::: Extracted text
Free Drug Samples for Doctors Raise Costs for Patients
Even though free things are nice to get, they may not always be good. According to a new study, free drug samples could increase medication costs for patients. The researchers found that that dermatologists who received these free items tended to write more costly prescriptions for their patients.
"Prescribing preferences are at least in part related to what is contemporaneously available as free samples," the Stanford researchers wrote according to the Los Angeles Times.
For this study, the researchers examined data on prescriptions that were written for patients dealing with adult acne. The prescriptions were written by U.S. dermatologists in 2010 and the data came from the National Disease and Therapeutic Index. The researchers compared the different types of medications that were prescribed by doctors who received free drug samples and doctors who did not.
The researchers round that in 2010, 18 percent of all the prescriptions written by dermatologists came with a free sample. In 2001, that rate was just 12 percent. The team discovered that the average retail cost for prescribed medications written by dermatologists that received free drug samples was $465. The costs fell drastically to $200 if the patient saw a doctor who had not received any free drug samples.
::::::
Exercise
Continue the article on free drug samples and prescription costs from the point where it stops.
::: Recorded data
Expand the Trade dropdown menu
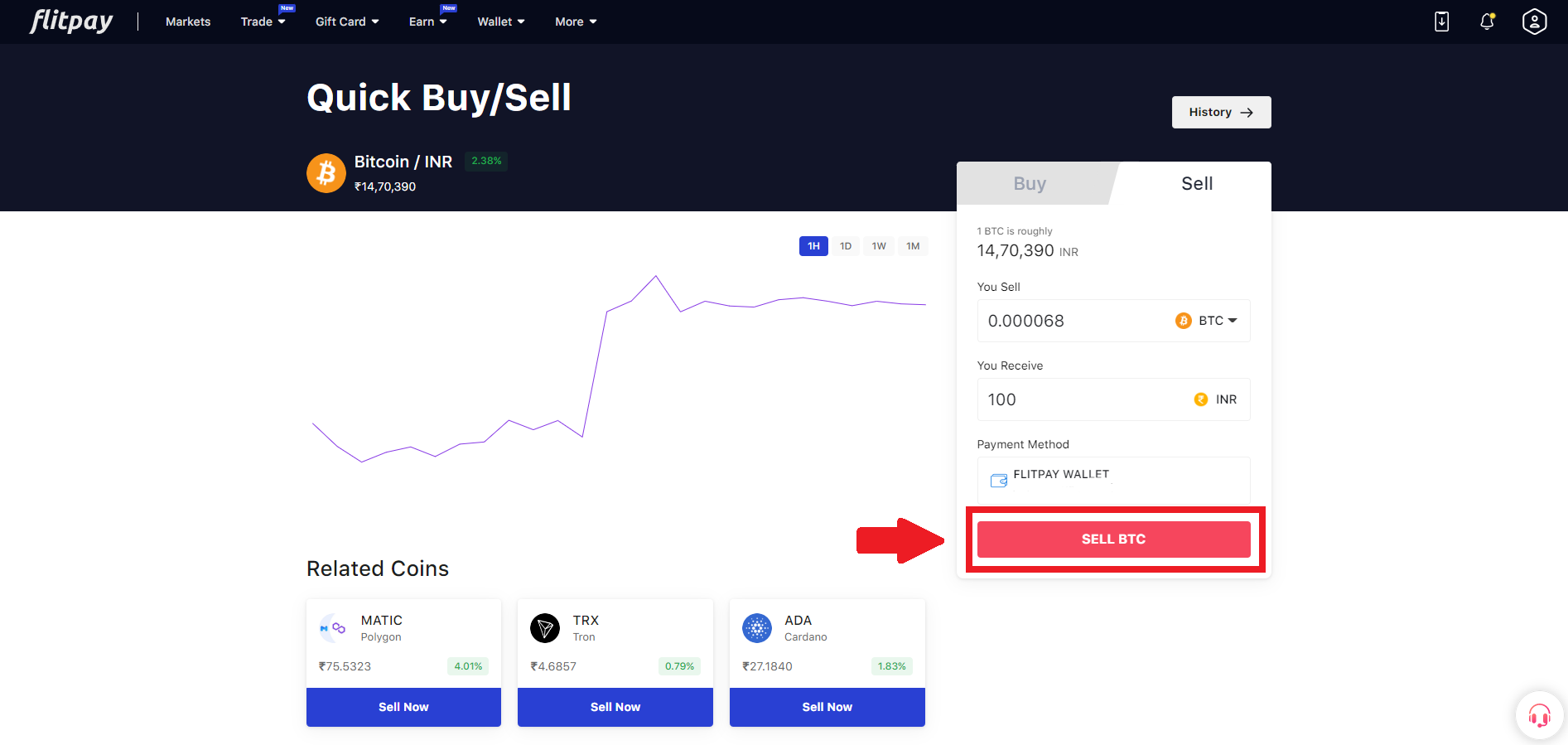pos(263,22)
::::::
Your response
Roughly 79 percent of the prescriptions written that year were for brand name drugs or branded generics, which are drugs that are made with different dosages or new formulations. Branded generics are often sold under a new name. When the researchers examined how often dermatologists from academic medical centers who are not allowed to accept free samples prescribed these same drugs, the rate fell to 17 percent.
"Physicians may not be aware of the cost difference between brand-name and generic drugs, and patients may not realize that, by accepting samples, they could be unintentionally channeled into subsequently receiving a prescription for a more expensive medication," study senior author Dr. Alfred Lane, emeritus professor of dermatology and of pediatrics at Stanford University, reported in Philly.
The study was published in JAMA Dermatology.